SOURCE DOCUMENT: Begin

Florida Law Officers Want Change to Workers’ Comp PTSD Law

October 18, 2021

Three years after first responders in Florida won a hard-fought victory to make mental stress a compensable condition, officers now hope lawmakers can tweak the law to correct some problems.

The Florida Police Chiefs Association leaders and law officers from around the state spoke at a legislative hearing last week. They pointed out that the 2018 law gives first responders just a year after a specific incident to file a workers’ compensation claim for post-traumatic stress disorder.

Chief Slaughter

“It’s an arbitrary time limit that just doesn’t make any sense,” Clearwater Police Chief Daniel Slaughter told a TV news station. “The officers, they may start showing symptoms later on in their career or there may be an accumulative effect of multiple events and right now the current legislation doesn’t do that.”

SOURCE DOCUMENT: End
DATA EXTRACTS: Begin

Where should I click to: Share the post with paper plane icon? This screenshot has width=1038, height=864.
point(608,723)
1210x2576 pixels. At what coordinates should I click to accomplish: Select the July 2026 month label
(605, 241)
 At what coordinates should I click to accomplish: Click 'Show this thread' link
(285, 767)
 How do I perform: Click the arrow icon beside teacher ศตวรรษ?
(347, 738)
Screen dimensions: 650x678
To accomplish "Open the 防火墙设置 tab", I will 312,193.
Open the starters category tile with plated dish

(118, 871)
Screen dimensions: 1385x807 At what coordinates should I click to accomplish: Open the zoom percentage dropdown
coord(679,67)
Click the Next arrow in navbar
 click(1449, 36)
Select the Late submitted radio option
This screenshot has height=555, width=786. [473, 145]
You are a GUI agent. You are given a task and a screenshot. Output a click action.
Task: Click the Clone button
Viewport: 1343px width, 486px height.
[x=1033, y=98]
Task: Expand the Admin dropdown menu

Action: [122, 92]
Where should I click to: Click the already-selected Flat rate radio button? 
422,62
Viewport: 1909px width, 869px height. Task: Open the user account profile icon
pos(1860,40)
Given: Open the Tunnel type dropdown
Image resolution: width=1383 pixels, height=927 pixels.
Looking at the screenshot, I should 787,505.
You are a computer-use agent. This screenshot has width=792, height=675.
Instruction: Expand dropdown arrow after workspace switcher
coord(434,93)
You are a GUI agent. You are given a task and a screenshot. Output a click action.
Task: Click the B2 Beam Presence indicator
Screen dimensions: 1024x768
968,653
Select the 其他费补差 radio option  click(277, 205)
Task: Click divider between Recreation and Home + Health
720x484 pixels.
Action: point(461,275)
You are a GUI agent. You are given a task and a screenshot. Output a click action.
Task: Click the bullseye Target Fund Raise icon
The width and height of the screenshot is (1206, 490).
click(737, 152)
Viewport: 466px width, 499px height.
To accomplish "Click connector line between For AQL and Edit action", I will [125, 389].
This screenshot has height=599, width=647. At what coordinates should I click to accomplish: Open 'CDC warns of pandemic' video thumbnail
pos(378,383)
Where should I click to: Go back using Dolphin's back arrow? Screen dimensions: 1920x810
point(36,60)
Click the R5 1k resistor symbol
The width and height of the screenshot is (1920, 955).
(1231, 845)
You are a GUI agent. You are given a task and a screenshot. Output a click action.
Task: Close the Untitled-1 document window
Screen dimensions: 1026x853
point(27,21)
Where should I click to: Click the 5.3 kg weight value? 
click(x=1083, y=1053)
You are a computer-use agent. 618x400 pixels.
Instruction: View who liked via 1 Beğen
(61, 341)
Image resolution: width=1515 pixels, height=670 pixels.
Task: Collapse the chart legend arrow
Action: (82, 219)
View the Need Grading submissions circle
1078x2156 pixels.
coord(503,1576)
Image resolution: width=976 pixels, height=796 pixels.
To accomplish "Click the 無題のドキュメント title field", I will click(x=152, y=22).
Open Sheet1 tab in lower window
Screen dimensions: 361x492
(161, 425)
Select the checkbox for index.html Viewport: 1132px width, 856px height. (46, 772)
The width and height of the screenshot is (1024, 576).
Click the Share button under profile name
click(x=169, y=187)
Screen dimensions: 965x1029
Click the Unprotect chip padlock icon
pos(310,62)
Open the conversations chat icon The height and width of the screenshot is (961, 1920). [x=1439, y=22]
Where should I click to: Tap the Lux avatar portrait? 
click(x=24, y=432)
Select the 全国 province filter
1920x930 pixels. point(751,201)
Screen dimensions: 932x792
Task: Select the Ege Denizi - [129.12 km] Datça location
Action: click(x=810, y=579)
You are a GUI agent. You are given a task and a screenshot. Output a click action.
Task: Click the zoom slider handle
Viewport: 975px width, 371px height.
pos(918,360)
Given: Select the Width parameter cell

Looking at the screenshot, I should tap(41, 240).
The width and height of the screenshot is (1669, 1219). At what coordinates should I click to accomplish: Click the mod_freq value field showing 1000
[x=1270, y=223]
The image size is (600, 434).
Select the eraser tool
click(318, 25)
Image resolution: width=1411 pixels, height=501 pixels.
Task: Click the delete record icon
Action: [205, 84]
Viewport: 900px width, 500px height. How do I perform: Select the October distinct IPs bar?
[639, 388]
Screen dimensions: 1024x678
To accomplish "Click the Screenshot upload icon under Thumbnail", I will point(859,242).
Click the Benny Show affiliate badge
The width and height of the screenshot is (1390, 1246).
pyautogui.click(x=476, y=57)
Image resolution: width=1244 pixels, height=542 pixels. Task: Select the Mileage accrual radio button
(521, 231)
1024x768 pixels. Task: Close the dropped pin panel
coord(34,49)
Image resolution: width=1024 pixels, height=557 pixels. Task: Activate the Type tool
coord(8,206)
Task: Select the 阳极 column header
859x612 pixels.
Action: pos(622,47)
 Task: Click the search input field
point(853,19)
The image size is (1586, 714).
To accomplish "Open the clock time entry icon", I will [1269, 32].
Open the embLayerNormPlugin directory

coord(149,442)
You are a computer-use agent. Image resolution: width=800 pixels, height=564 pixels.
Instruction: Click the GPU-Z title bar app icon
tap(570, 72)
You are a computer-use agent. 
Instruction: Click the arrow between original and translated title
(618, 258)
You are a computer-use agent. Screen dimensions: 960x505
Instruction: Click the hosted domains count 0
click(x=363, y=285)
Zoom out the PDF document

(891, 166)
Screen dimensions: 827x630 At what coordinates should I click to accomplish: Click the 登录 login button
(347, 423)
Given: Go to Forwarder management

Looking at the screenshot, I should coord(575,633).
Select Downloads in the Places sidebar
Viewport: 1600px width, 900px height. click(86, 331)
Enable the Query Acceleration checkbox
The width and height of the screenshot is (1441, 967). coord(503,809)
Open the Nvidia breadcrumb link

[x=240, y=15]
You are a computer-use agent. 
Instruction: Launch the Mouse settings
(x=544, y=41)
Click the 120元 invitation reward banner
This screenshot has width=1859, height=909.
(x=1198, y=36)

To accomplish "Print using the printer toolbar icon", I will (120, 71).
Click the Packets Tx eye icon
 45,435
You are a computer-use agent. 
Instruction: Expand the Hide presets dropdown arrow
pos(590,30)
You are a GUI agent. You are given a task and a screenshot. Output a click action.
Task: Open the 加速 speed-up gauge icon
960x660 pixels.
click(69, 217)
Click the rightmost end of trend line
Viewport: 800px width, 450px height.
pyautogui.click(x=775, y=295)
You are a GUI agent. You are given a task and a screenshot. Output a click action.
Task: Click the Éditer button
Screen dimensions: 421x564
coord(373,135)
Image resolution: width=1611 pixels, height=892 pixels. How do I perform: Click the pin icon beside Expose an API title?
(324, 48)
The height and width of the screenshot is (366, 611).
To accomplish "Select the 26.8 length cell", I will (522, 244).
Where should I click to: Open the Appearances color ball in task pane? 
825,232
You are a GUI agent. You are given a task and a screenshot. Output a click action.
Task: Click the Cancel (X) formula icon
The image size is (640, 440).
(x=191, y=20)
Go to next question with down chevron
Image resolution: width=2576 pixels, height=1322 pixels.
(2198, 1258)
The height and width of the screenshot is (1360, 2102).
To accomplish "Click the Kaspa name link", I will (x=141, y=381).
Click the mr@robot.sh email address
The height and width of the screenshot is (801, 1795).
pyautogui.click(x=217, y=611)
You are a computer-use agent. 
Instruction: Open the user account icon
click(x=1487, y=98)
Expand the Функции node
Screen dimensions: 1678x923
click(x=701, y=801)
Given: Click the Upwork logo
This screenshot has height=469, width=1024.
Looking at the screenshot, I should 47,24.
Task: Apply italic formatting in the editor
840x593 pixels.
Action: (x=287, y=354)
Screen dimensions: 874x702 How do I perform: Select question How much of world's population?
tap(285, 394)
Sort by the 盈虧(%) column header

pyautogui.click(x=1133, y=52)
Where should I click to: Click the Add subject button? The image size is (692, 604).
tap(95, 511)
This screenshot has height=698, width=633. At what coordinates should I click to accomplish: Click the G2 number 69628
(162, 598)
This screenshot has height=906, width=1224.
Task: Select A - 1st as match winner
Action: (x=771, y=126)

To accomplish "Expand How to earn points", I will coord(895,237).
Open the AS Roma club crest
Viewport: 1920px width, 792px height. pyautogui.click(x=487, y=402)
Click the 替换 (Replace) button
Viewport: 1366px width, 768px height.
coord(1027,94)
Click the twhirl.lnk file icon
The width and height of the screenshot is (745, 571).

DATA EXTRACTS: End

WHAT YOU NEED TO DO.
a. In the article on Florida's workers' comp PTSD law, how long does the 2018 law give first responders after a specific incident to file a claim for post-traumatic stress disorder?
b. Continue the article on Florida's workers' comp PTSD law from its final sentence.

RESULTS BY TASK.
a. One year.

b.
Officers heralded the passage of the 2018 law, which was championed by state fire marshal and Florida CFO Jimmy Patronis. It made PTSD a compensable condition for the first time. Some 36 states have now made the mental condition an injury that is eligible for compensation for most first responders.

Critics have said that Florida’s law, like those in many states, requires officers to link the stress to a specific trauma or incident that they witnessed. They then have 52 weeks to file a claim. Some states allow cumulative trauma to trigger a comp claim.

“The nature of PTSD, the science shows that you don’t know when those symptoms are going to manifest themselves,” Slaughter said.

Some 11 Florida law officers died by suicide in 2020, according to bluehelp.org, which offers assistance to police officers. Advocates hope a change in the law will help provide first responders with needed treatment and paid time off.

Slaughter said at the Florida House Criminal Justice and Public Safety Subcommittee that the association also hopes to amend the law to allow psychologists, not just psychiatrists, to diagnose PTSD in officers.